Sugar disease, meaning diabetes, has been one of the most important health problems of societies since times past. As the blood sugar level can be controlled thanks to new treatment approaches and developed medicines, ketoacidosis and hypoglycaemia, among the deadly complications of diabetes, are rarely seen. Diabetes is an incurable but with a good care controllable chronic diease. No matter how well the blood sugar level is taken under control, long termed complications are generally inevitable. Which complication is likely to occur significantly varies between individuals. Most of them are related to blood circulation. The veins become hardened, the functionability of blood elements is reduced. Different disease profiles occur according to the affected organ. Nephropathy in kidneys, retinopathy in the eyes, and neuropathy of the hands and feet are among these.
The ratio of diabetes to the common population between countries and races is at 6-7%. This ratio reaches up to 50-60% in Native Americans. 20% of the hospital consultations of diabetes patients are due to foot problems. It is determined that 50-70% of population wide foot amputations are diabetes patients. In a diabetes patient with an amputated toe the risk for a second toe amputation within two years at 50%. Only 30% of diabetes patients don’t suffer from feet problems, and at least 15% get wounds in their feet.
The reason for diabetic foot development can be evaluated under three main titles:
- Damage to venous structures (angiopathy)
- Changes to blood chemistry (hemorrheological)
- Damage to peripheral nerves (neuropathy)
Damage to venous structures (angiopathy)
In the past it was thought that there was damage to the capillary vessels of diabetes patients and thus wounds developed, and that therefore the developed wound and surgical cut lines didn’t heal well. Studies have revealed that this is not correct. These patients have vessel problems, but in the jugular veins, not in the capillary. Artherosclerosis developing in the feet of diabetics at these levels needs to be evaluated by the coloured Doppler ultrasound or angiography. If there should be sufficient passage and function of blood, this will mean that the main reason of the wound is not venous.

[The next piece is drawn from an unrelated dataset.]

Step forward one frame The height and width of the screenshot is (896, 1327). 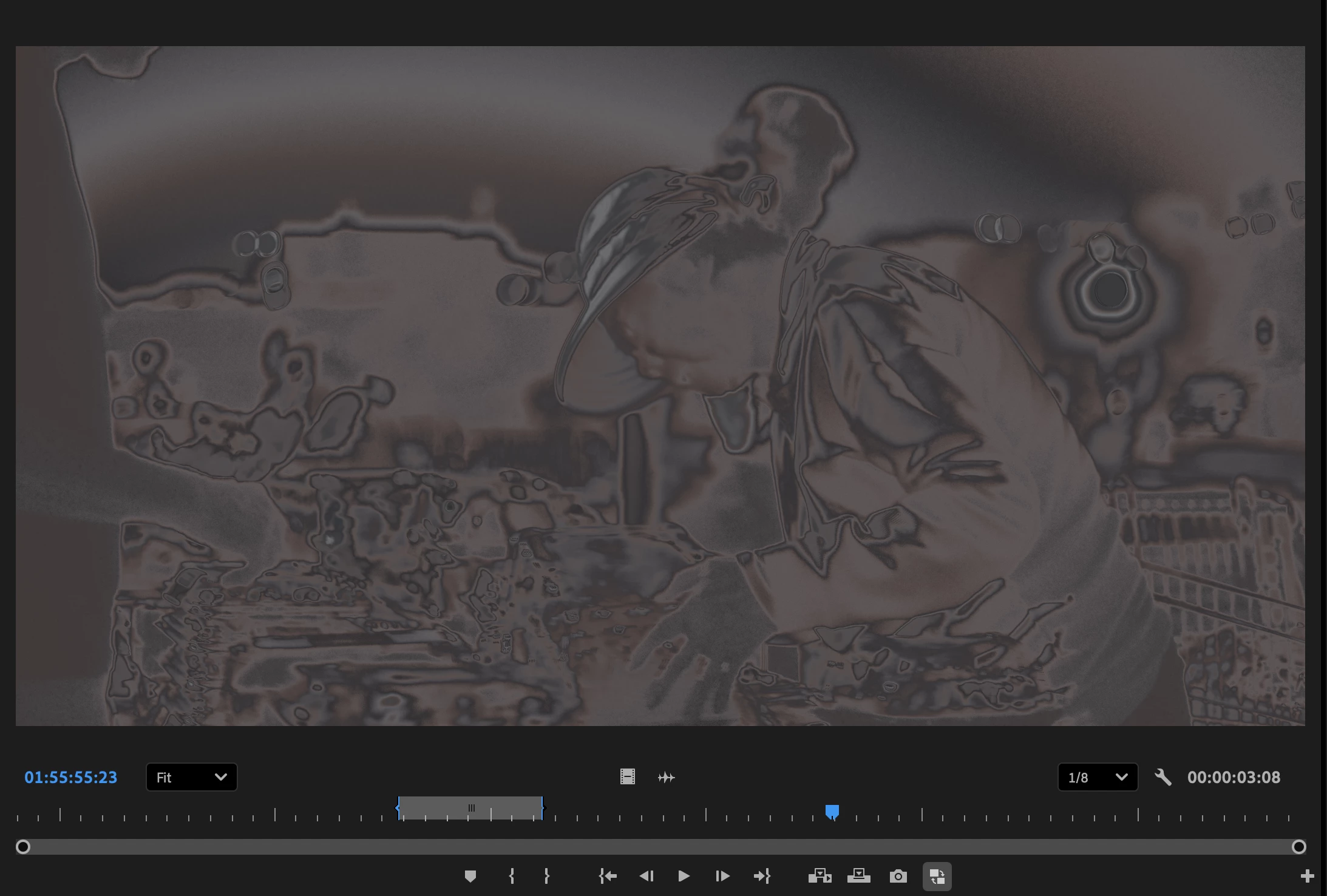click(722, 876)
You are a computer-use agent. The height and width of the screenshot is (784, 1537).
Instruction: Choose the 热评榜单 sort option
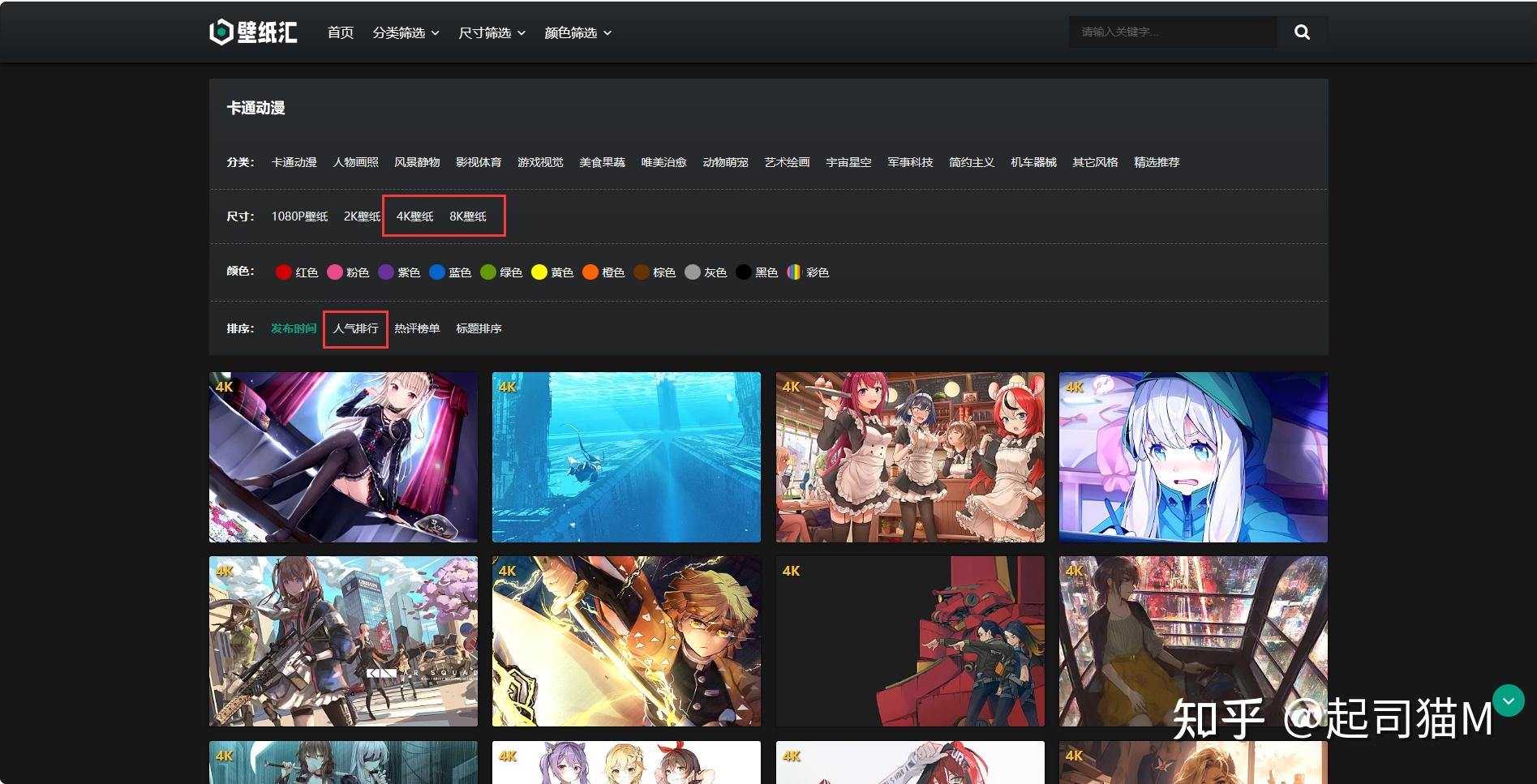pyautogui.click(x=416, y=328)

Changes to blood chemistry (hemorrheological)
In patients with diabetes, as is the case in all systems, partial damage to blood and immune cell functions will occur. The blood cells are stiffened and become difficult to pass to the capillaries, and thus the oxygen transport function is disturbed. The function loss in the immune cells increases the susceptibility to infections.
Damage to peripheral nerves (neuropathy)
Diabetic neuropathy. The main reason along with all these factors for the development of wounds in these patients is diabetic neuropathy.
The nerves extend throughout the body, starting from the spinal cord inside the spine towards the toe and finger tips. They sometimes pass narrow anatomic points during the paths they follow. The elbow (cubital) and wrist (carpal) tunnels are examples of this relating to hand nerves. In legs, the ankle (tarsal) tunnels are the locations with the most frequent squeezes. Some persons are prone to nerve squeezes due to a congenital narrowness of the tunnels or due to an excessive muscle structure inside the tunnel. But diabetics are faced with nerve squeezes more, for two important reasons.
The most important reason for sensitivity to nerve pressure in diabetics is that the nerves inflate. In high quantities glucose entering into the nerve structure converts into sorbitol, which is another sugar. Sorbitol absorbs water due to its chemical features, and the nerve structure thickens with water. The long established hypothesis is that a thickened nerve would more easily be affected by pressure in an already narrow space.
The second reason is that the transport system is damaged in diabetic nerves. Normally the information exchange between the nerve body and tip occurs by the transport of chemical materials within the nerve, by structures called tubulin. This transport system is damaged in diabetics. If the nerve should be modified due to a squeezing at any point, it is necessary that these materials arrive by this transportation system for the amendment of the situation. If the transport system should be disturbed, the nerve will not be able to recover itself and even a light pressure can have serious results.
Even if neuropathy may occur in very different ways in diabetic patients, the most frequently seen form is that first the feet and then the hands are affected. Generally, a numbness and formication in toe and finger tips is felt. Whilst these complaints occur only occasionally at first, they become fixed over time. These symptoms increase in severity and start to disturb the sleep and to cause the patient to wake up. After a long time, the numbness will increase so much that the tightness of a shoe or the heat of water cannot be felt anymore. Apart from this, strength loss in the hands and feet will occur as well.
The more neuropathy progresses, the more muscle loss will occur, along with pain and sensation loss due to the reduction received stimulation. This situation results in significant deformities. Similar to crawl hand deformity of the hand, crawl deformity of the feet will incur. After the development of this deformity, the load on the foot will concentrate on the toes and the metacarpus heads. This excessive load will result in wounds in these regions. And in the final stages, the soles, without the support of muscles, will sink and a rocker-like foot will occur. In a foot in this state there may develop an ulcer or other wound at any tine, and recovery is impossible.